MutableCollection operations provide the lowest-level interface for element swap and element replacement, which enable efficient generic algorithm implementations.

I don't think OffsetBound provides a good programming model at this low level, as it is most intuitive at an optional-returning, clamping level. You don't want Optional wrapping in generic contexts for newValue at this level. Range-clamping does "what you want" for RangeReplaceableCollection but is less directly tied to the same-size invariant required by MutableCollection. Efficient generic algorithms will not target these interfaces in their implementations anyways. Finally, we need some behavior for nil assignment or empty-range with non-empty newValue; trapping is an odd semantic departure from the RangeReplaceableCollection and general OffsetBound behavior.

In lieu of all that, you can get an optional index from an OffsetBound, and if that doesn't produce nil go on to use it with MutableCollection as intended. And as @jrose mentioned we should add relative(to:) for ranges. I think this is the lesser of evils: treat OffsetBound as higher level than MutableCollection, which exists to enable generic in-place algorithms implemented in terms of swap or replacement.

You are correct.

1 Like

Excerpt from the proposal, regarding subscription over range of OffsetBound:

Offset ranges are clamped, resulting in empty slice return values, just like other partial ranges.

Existing subscriptions requires the indices to be valid, while offset ones do not. This difference should be enough to warrant a separate consideration.

Offset ranges operate on the assumption that collection is sufficiently large (this is the basis for < operator algorithm). So I'd say that it returns nil when collection is not large enough.

Current design has a somewhat confusing scenario:

let data = ...
// This MAY return less than 3 elements if `data` is small.
let array = data[.start + 3 ..< .start + 6]

This ends up forcing user to check the value of count to make sure that the resulting array has enough elements, which is somewhat divorced from the returned value.
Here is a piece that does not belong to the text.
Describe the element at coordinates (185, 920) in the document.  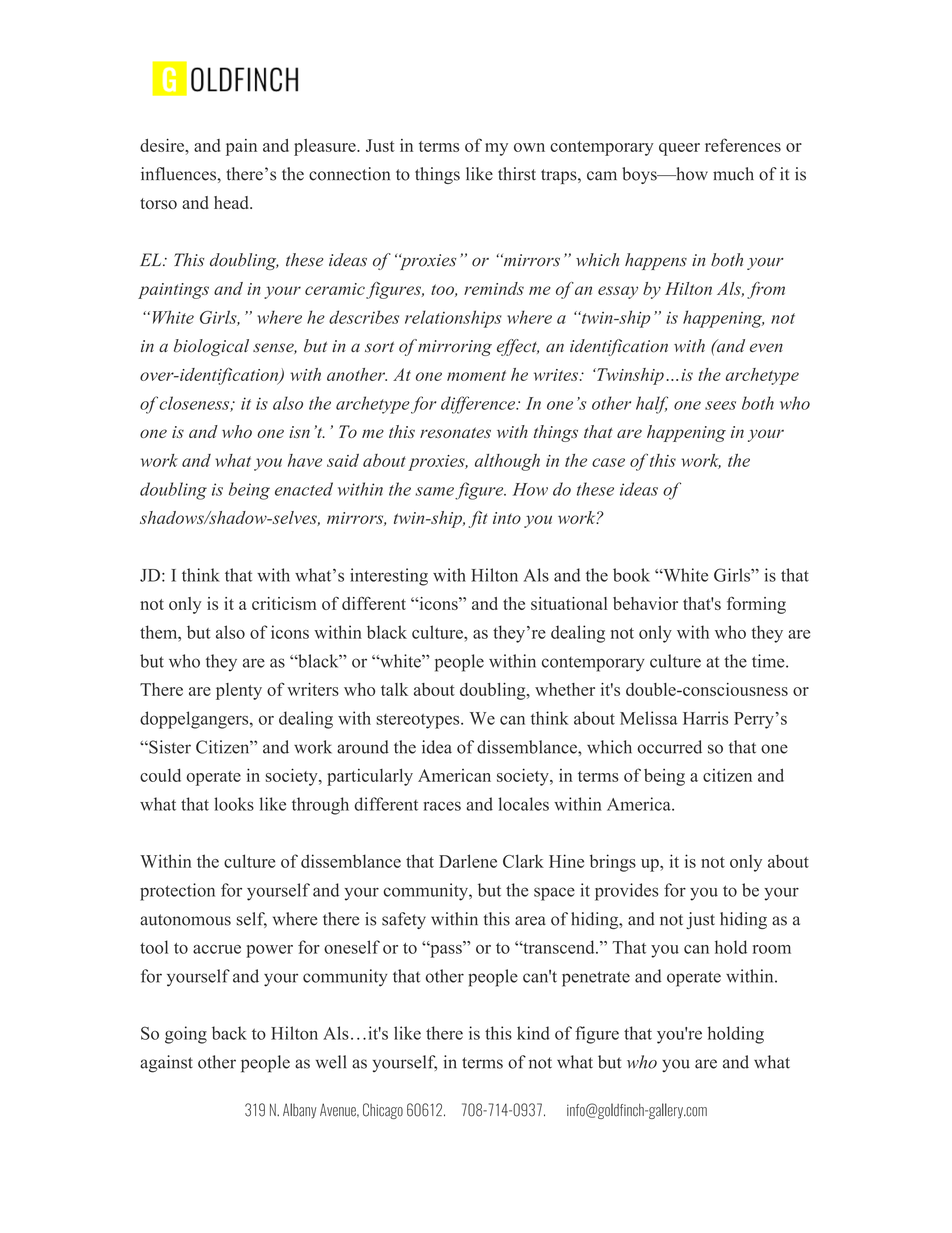
I see `autonomous` at that location.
guard data.count >= 6 else {
  // Not enough data, do something
}
let array = data[.start + 3 ..< .start + 6]

VS

let array = data[.start + 3 ..< .start + 6]
guard array.count == 3 else {
  // Not enough data, do something
}

VS

guard let array = data[.start + 3 ..< .start + 6] else {
  // Not enough data, do something
}

The first two requires the logic to be applied twice, once to check if array has all that is needed, and again to retrieve array.


While it is implicit from the < operator, I think it's also worth mentioning in the proposal that the current design disallow putting .last offsets before .first offsets even if a collection is small enough to contains all offsets in the range:

// invalid even if data.count >= 1000
let array = data[.last - 100 ..< .first + 1000]
2 Likes

I personally prefer the first of the two alternatives you proposed, but you might also be able to define k and n separately (like mathematical equations usually do):

/// - Complexity:
///   - O(1) if the collection conforms to `RandomAccessCollection`
///   - O(*k*) if the collection conforms to `BidirectionalCollection`
///   - O(*k*) if `position` is `.first + n` for any n, or `.last + 1`
///   - Otherwise, O(*n*)
///   where:
///   - *k* is equal to the offset
///   - *n* is the length of the collection

The advantage of this approach is that it avoids repetition and makes the individual list items more concise; the disadvantage is that it separates the definitions from their usage.

It also might not hurt to choose a different letter than n in the following sentence to prevent the reader from accidentally conflating it with *n*:

///   - O(*k*) if `position` is `.first + n` for any n, or `.last + 1`
4 Likes

Yeah, that's a tricky one. I don't want to bike shed the code comment too much, so maybe we can leave it as it is and make a much smaller tweak. Right now it reads:

  ///   - O(*k*) if `position` is `.first + n` for any n, or `.last + 1`

Maybe it could read:

  ///   - O(*k*) if `position` is `.first + k` for any k.

This omits the confusing .last + 1 case (yes, it's O(k), but k == 1 there and the result is nil anyway). This change makes it clearer what the complexity actually is related to, at least in my view.

This feedback is basically of a piece with @kansaichris's feedback, both of which address the issue the same way.

I think this is the most compelling argument for placing this on RRC. I think the efficient generic algorithm implementations argument carries little water with me because we don't care about it when working with Collection, but the fact that these subscripts all operate in a realm of optionality makes much more sense as an argument. So I think that's probably ok.

Emphatic +1.

Swift has taken the principled approach to make collections with non-integral indexes not be indexable by integers. This upsets many people. Meanwhile, the recommendations we instead tell them to reach for are either non-obvious (prefix(_:), et. al.) or are too verbose (index(_:offsetBy:)). To improve upon the status quo, we need something that composes well with all Collection. This is absolutely that proposal.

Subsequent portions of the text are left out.